Isvara.  Letterlijk: ‘Heer’, ‘Heerser’, God. Isvara is saguna Brahman, het ‘lagere,’ met positieve karakteristieken uitgeruste Brahman, in de gedaante van een persoonlijke God: waar nirguna Brahman niet kan worden gerepresenteerd, en alleen op negatieve wijze wordt besproken, als ‘niet dit, niet dat,’ (zie neti neti) kan saguna Brahman wel bepaalde eigenschappen worden toegekend, en zich zelfs tonen als de schepper van de wereld, waarvan andere goden (met name Brahma, Vishnu, en Shiva) aspecten zijn. Het ‘opperste,’ eigenlijke Brahman is volkomen ongedifferentieerd; Isvara behoort in die zin tot het ‘lagere’ Brahman, dat hij wel wordt gekenmerkt door verschillen (en als zodanig tot het rijk van maya behoort), maar deze zijn geheel met elkaar in harmonie, zodat er geen conflict tussen heerst. Isvara is wezenlijk vredig.
    Deze wezenlijke vredigheid maakt dat de tumultueuze wereld, die Isvara eens heeft geschapen en sindsdien door zijn aanhoudende scheppende kracht, die hij er op elk moment op uitoefent, doet voortbestaan, een ongerijmdheid lijkt, iets wat niet strookt met haar schepper. Men dient zich dan echter te realiseren dat Isvara’s scheppen in die zin amoreel (noch moreel, noch immoreel) is, dat het een open handelen is: Isvara schept zonder het geschapene te beoordelen, zonder specifieke resultaten te verlangen, en zonder voorafgaande ontwerpen en eisen, waaraan het geschapene dient te voldoen, en aan de hand waarvan de kwaliteit ervan wordt afgemeten. Isvara’s scheppen wordt wel vergeleken met een spel: het beoogt niets dan zichzelf, het is een scheppen dat zijn distribueert zonder dat de specifieke vruchten van de distributie er toe doen. Het probleem van de theodicee, de rechtvaardiging van God, zoals dit in het Westen speelt, is niet van toepassing op Isvara: een theodicee stelt zich God voor als een moreel wezen, waarvan het bestaan door het loutere vóórkomen van ellende in de wereld twijfelachtig wordt, en volgens velen zelfs wordt weerlegd – maar Isvara als het scheppingsprincipe van de zijnsgrond (Brahman), dat de wereld ontvouwt zonder voorafgaand plan, is amoreel in die zin, dat hij zijn schepping niet beoordeelt op wat mensen goed of kwaad zouden noemen, maar simpelweg voortbrengt, in alle onschuld. Het scheppen als onschuldige, op zichzelf staande, ja, zelfs doelloze, open activiteit resulteert in een wereld, die op eendere wijze onschuldig, amoreel, doelloos en open is, in die zin dat zij niets nastreeft maar zich zonder plan of einddoel ontwikkelt. Het beoordelen van de wereld, en vandaar haar schepper, in termen van goed en kwaad, verraadt een denken dat zich niet bewust is van de onschuld van het zijn – van god en schepping. Het denken in termen van schuld is bij uitstek dat waaraan men de onverlichte mens herkent.

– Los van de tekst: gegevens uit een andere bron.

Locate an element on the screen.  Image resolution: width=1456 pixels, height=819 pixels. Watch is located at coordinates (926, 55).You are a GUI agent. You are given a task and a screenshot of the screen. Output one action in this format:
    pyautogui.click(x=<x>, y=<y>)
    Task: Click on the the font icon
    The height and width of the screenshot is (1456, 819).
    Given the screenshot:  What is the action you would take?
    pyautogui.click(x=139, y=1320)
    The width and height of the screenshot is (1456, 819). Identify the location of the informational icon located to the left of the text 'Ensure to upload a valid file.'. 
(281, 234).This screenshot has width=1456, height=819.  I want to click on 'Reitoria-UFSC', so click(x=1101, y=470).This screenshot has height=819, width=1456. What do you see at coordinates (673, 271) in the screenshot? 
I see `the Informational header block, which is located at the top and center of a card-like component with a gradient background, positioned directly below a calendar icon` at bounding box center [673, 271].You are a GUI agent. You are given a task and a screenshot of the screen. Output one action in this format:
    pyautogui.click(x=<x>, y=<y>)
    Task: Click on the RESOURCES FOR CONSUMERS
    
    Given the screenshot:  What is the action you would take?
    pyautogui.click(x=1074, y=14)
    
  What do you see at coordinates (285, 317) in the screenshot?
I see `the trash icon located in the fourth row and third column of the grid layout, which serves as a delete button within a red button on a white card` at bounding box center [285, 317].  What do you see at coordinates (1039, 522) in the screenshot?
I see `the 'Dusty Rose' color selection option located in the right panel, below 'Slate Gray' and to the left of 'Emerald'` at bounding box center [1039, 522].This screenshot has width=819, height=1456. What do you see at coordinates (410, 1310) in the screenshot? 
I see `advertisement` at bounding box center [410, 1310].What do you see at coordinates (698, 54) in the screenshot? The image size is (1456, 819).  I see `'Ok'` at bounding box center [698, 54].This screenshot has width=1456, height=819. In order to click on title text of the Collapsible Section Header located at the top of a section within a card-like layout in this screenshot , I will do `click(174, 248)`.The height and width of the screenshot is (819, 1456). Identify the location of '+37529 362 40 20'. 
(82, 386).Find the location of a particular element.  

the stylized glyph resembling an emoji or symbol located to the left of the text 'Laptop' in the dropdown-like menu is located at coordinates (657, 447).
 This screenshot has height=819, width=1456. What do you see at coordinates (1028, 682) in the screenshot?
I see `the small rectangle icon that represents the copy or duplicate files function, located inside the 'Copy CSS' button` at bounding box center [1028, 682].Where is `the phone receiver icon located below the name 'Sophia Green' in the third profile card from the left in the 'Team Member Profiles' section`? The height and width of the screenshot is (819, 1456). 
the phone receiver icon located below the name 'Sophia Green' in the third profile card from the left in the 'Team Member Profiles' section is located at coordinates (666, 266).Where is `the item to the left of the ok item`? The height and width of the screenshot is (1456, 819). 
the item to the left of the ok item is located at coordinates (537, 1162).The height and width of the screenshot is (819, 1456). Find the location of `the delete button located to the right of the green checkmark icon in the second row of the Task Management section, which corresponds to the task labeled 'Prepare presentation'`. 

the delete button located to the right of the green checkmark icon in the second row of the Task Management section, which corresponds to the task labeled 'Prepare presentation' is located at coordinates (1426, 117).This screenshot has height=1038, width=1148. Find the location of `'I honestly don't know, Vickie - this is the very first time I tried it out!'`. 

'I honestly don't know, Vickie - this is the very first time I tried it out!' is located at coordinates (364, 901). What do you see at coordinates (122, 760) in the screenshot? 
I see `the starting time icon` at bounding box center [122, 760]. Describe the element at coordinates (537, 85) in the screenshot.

    Isvara vertoont bepaalde positieve eigenschappen, zelfs zozeer dat hymnen vaak een sterk antropomorfe voorstelling van hem geven – ook het woord ‘hem,’ waarmee Isvara wordt aangeduid, is een van die eigenschappen, die in laatste instantie niet van toepassing zijn op het eigenlijke, opperste Brahman (nirguna Brahman, zie ook aldaar). Hoe Isvara in het bijzonder, of saguna Brahman in het algemeen, voortkomt uit nirguna Brahman, dus hoe er verschillen ontspringen aan het Onverschil, de ongedifferentieerde zijnsgrond, blijft raadselachtig; Sankara zal dit als uiteindelijk anirvacaniya, i.e. onbeschrijflijk, betitelen. In sommige advaitische teksten wordt Isvara voorgesteld als de heer en gebieder van maya, avidya en nama-rupa, aan wie deze krachten toebehoren, en die hij aanwendt in de scheppingsact; in andere teksten is Isvara zelf een product van deze krachten, die op een wijze die anirvacaniya is direct uit het opperste Brahman voortvloeien, maar er noch eigenschappen (zie ook guna) van zijn, noch eraan toebehoren. Op dit raadselachtige punt ontstaat saguna Brahman uit nirguna Brahman; maya, avidya en nama-rupa zijn dan eigenschappen van saguna Brahman, zonder dat dit hen werkelijk voortbrengt: het moment van hun ontstaan is ook het moment van het ontstaan van saguna Brahman. Isvara, als personificatie van saguna Brahman, is dan zowel heer als vrucht van deze eigenschappen.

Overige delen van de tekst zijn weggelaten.